Friday, July 28, 2006

The Stolen Child by Keith Donohue

This book was inspired by one of my favorite poems, The Stolen Child by W.B. Yeats. The plot is very clever: changelings (or hobgoblins, as they are called in this book) are not just fairy creatures of the British Isles, but live among us in modern times, still plying their trade of stealing human children and replacing them with goblins. The stolen children live among the goblins (becoming goblins themselves through a magical ritual), and eventually go on to replace other stolen human children. It's like goblin recycling. This book got a lot of press recently, and I discussed it a few weeks ago in this post, where I complained about the bashing of amateur book reviewers.

In this story, Henry Day, a boy in 1940's Pennsylvania is stolen from his home and replaced with a goblin who was himself a child stolen in the mid-19th century. In alternating chapters, we follow both boys: Henry Day (renamed Aniday), and his unsettled new life with the goblins, and the new Henry Day (formerly a boy named Gustav) as he adjusts to his return to humanity after so many years in the forest.

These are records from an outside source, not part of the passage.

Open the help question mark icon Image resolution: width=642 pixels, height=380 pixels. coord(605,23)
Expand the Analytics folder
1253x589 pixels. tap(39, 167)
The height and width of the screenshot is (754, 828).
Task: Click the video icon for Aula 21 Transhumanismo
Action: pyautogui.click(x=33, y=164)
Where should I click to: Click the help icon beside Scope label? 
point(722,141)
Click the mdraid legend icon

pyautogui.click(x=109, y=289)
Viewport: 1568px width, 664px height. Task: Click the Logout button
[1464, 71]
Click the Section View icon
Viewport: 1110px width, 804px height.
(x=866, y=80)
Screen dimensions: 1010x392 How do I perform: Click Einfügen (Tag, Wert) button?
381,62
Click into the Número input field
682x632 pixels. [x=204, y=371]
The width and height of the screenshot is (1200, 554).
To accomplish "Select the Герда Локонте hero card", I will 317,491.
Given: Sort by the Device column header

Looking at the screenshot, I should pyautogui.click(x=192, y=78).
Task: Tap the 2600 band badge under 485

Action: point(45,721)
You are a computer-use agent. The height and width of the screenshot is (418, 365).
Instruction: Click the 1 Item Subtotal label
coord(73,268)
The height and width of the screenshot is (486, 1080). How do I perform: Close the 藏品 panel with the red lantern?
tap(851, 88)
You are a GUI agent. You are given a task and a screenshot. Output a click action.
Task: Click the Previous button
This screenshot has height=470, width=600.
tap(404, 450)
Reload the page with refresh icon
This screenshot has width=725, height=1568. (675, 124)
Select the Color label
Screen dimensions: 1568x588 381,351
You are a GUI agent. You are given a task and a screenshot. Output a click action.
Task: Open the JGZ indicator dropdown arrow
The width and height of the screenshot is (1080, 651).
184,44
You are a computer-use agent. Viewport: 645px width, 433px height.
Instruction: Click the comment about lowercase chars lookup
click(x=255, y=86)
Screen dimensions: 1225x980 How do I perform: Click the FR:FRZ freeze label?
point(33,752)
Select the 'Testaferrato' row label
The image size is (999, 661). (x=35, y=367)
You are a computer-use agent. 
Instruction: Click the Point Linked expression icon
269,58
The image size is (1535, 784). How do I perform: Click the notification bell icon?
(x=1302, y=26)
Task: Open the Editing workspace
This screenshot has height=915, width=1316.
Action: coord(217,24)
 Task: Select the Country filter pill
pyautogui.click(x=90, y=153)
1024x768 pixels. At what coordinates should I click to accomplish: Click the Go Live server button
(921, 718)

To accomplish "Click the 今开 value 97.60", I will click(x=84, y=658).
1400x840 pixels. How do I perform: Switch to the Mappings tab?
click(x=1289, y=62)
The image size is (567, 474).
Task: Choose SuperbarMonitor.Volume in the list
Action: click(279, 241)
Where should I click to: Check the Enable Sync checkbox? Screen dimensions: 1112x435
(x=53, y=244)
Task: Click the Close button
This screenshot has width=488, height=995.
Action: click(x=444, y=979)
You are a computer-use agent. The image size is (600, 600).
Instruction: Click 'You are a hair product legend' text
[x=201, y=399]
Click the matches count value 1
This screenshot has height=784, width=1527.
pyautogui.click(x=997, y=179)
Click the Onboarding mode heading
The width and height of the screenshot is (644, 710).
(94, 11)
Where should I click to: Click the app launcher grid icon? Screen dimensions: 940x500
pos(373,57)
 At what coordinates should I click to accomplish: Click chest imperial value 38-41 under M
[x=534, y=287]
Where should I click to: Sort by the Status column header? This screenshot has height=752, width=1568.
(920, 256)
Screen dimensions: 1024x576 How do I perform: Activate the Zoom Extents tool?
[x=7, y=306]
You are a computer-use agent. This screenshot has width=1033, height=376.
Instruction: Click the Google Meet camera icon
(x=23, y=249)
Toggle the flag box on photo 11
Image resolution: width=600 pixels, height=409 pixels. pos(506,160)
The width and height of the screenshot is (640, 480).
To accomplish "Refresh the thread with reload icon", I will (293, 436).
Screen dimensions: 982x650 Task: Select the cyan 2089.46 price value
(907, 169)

This book works well in many ways. It certainly is original, and I like this kind of magical realism, where fantasy and reality collide. The author, Keith Donohue, does a good job of making all the pieces fit together in a complex puzzle. The other goblin characters are fascinating, and their lives in the forest are interesting, if depressing, what with dinner choices that include roasted squirrel and toasted bugs. I found the human story to be less well done. While Donohue's goblin characters are unique, his human characters are cardboard cutouts; undeveloped stock characters assigned to roles such as "best friend," "girlfriend" and "mother." The new Henry Day's human life is unsatisfying both to him and to us; even his search for his former identity is dull, and the resolution depends on too many coincidences. It was like Donohue wasn't as interested in this story as he was in the goblin story, and was just going through the motions. There's even a continuity error, where a character is said to have gone to Catholic high school on one page, and 50 pages later is reported to have gone to public high school. Donohue just wasn't paying enough attention, it seems, to remember details about his (boring human) characters.

Donohue has an interesting Web site.